**What you have to do**. In the records, from the line containing "has width=700, height=410." through the end, substitute "Command" for every "Instruction" and leave everything else unchanged. Give back only those lines.

-- BEGIN Supplied records --

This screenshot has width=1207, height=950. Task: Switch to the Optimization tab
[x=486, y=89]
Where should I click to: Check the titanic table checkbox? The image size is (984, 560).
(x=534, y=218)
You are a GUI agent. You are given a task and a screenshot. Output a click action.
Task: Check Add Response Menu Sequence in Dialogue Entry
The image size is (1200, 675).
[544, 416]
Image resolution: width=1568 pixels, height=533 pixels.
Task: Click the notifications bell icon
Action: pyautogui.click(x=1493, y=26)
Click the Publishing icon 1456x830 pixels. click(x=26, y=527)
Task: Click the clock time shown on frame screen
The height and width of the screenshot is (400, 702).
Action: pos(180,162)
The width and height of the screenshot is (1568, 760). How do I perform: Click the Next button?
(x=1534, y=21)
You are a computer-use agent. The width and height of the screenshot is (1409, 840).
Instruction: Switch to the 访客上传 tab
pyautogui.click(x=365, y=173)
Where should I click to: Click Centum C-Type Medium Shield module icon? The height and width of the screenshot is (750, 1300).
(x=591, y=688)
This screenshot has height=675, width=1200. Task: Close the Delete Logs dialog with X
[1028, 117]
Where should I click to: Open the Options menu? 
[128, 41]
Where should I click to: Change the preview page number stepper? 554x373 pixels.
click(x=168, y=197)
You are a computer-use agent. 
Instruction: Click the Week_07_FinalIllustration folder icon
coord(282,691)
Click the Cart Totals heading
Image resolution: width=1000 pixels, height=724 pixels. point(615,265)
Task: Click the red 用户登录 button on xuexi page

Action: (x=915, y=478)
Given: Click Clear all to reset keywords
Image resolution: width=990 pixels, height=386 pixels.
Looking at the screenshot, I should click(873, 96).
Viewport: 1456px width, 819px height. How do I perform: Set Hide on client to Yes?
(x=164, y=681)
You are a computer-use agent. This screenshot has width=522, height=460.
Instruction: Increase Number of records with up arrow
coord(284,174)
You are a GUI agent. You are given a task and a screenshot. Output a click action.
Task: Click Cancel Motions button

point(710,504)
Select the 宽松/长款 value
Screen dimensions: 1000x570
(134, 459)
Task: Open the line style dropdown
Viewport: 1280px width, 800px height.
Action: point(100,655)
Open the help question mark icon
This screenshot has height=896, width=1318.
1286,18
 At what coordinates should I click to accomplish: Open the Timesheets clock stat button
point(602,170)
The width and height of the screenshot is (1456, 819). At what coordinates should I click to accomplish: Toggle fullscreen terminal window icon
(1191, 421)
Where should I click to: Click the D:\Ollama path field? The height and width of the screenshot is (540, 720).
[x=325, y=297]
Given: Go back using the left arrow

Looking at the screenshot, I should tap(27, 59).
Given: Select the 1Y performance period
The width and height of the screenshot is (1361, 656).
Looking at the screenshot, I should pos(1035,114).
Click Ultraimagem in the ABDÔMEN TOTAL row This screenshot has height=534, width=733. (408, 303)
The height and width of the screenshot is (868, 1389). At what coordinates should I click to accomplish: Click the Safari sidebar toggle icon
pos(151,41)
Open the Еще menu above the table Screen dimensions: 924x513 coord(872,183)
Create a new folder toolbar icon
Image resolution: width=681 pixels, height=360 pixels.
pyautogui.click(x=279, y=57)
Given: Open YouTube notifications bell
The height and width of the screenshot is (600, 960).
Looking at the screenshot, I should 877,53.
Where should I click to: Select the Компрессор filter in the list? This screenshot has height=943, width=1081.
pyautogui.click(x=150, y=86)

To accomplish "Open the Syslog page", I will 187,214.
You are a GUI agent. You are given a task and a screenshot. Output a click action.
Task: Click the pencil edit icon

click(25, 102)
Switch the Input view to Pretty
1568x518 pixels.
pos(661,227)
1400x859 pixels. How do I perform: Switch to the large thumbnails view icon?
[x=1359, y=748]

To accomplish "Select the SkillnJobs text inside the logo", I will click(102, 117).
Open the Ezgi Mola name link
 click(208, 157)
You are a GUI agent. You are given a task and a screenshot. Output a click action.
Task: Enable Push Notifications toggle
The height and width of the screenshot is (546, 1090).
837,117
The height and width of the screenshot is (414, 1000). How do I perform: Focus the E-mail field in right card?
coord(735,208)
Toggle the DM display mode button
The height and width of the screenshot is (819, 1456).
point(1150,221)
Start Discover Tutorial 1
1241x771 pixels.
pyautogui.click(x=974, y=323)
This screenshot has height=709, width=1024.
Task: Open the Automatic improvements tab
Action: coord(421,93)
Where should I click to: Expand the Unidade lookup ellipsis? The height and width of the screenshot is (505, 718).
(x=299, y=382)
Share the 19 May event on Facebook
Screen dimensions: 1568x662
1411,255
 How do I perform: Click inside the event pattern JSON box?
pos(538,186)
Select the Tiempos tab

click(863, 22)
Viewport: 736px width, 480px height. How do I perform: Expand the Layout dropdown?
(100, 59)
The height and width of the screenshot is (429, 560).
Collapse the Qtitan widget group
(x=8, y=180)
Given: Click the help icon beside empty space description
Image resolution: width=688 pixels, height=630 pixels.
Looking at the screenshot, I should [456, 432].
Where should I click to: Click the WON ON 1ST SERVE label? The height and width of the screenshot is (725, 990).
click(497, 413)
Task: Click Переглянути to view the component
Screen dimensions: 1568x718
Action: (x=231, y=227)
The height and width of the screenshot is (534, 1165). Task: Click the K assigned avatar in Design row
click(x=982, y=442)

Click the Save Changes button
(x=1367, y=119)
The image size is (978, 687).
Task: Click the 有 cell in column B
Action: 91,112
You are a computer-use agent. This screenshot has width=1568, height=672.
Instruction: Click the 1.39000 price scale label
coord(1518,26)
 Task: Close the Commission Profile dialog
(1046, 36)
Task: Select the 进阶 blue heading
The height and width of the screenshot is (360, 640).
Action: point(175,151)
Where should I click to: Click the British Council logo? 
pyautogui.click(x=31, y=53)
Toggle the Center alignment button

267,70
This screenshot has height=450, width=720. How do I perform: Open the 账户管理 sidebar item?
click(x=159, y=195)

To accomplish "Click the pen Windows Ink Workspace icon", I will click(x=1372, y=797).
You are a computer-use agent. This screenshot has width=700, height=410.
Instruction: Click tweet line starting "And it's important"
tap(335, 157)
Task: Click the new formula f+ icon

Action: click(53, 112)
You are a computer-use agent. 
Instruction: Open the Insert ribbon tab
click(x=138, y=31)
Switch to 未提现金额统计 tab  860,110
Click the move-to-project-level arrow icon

-- END Supplied records --

**Complete response**.
You are a computer-use agent. This screenshot has width=700, height=410.
Command: Click tweet line starting "And it's important"
tap(335, 157)
Task: Click the new formula f+ icon

Action: click(53, 112)
You are a computer-use agent. 
Command: Open the Insert ribbon tab
click(x=138, y=31)
Switch to 未提现金额统计 tab  860,110
Click the move-to-project-level arrow icon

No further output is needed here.